Di quanto dichiarato sono solo i primi ambiti di discussione a rientrare tra gli interessi e gli obiettivi reali degli Stati Uniti: ossia la costruzione di un quadro di sicurezza. Per esempio: i governi di Usa e Regno Unito hanno lanciato un’allerta ai loro concittadini in Afghanistan avvertendo che gli alberghi, in particolare il Serena Hotel (molto popolare tra gli stranieri nella capitale), rischiano attentati. “A causa dell’aumento dei rischi si consiglia di non soggiornare in hotel”, a Kabul, avvisa il Foreign Office; “A causa di minacce alla sicurezza, raccomandiamo ai cittadini americani di evitare di soggiornarvi ed evitare la zona”, scrive nella nota il dipartimento di Stato.
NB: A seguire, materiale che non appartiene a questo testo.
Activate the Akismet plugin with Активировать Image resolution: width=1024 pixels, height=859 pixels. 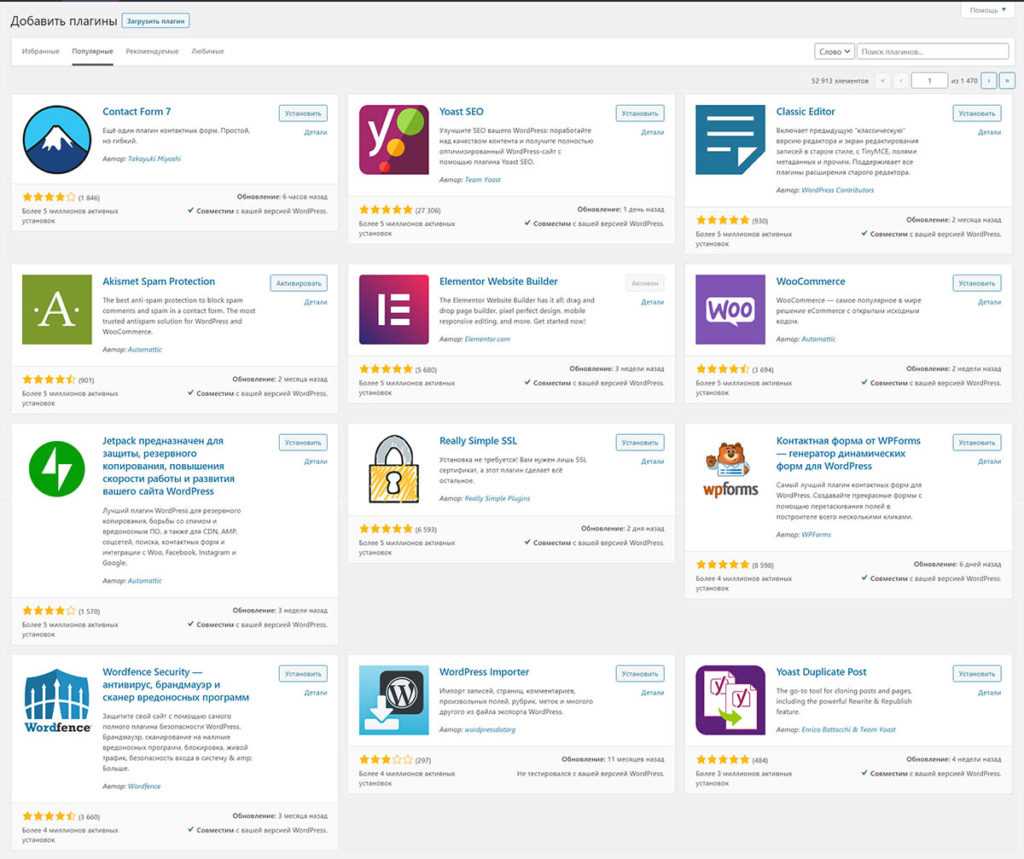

L’Afghanistan non è un interesse strategico per gli Stati Unti da diverso tempo: piuttosto è stata una sorta di trappola in cui gli americani sono rimasti impantanati troppo a lungo. Ora, al di là rigorose dichiarazioni di rito in linea con la narrazione strategica che Washington dà di sé al mondo (i diritti umani, il ruolo delle donne per dirne un paio), l’obiettivo è evitare che il Paese scivoli in un’instabilità intrinseca che favorisce l’attecchimento delle istanze radicali. Una guerra civile che, in modo simile al caso siriano, possa trasformare il teatro afghano in un centro di reclutamento e di organizzazione logistica per attacchi terroristici che non solo finirebbero per destabilizzare l’intera regione dell’Asia Centrale, ma potrebbero avere come obiettivo interessi o territori occidentali.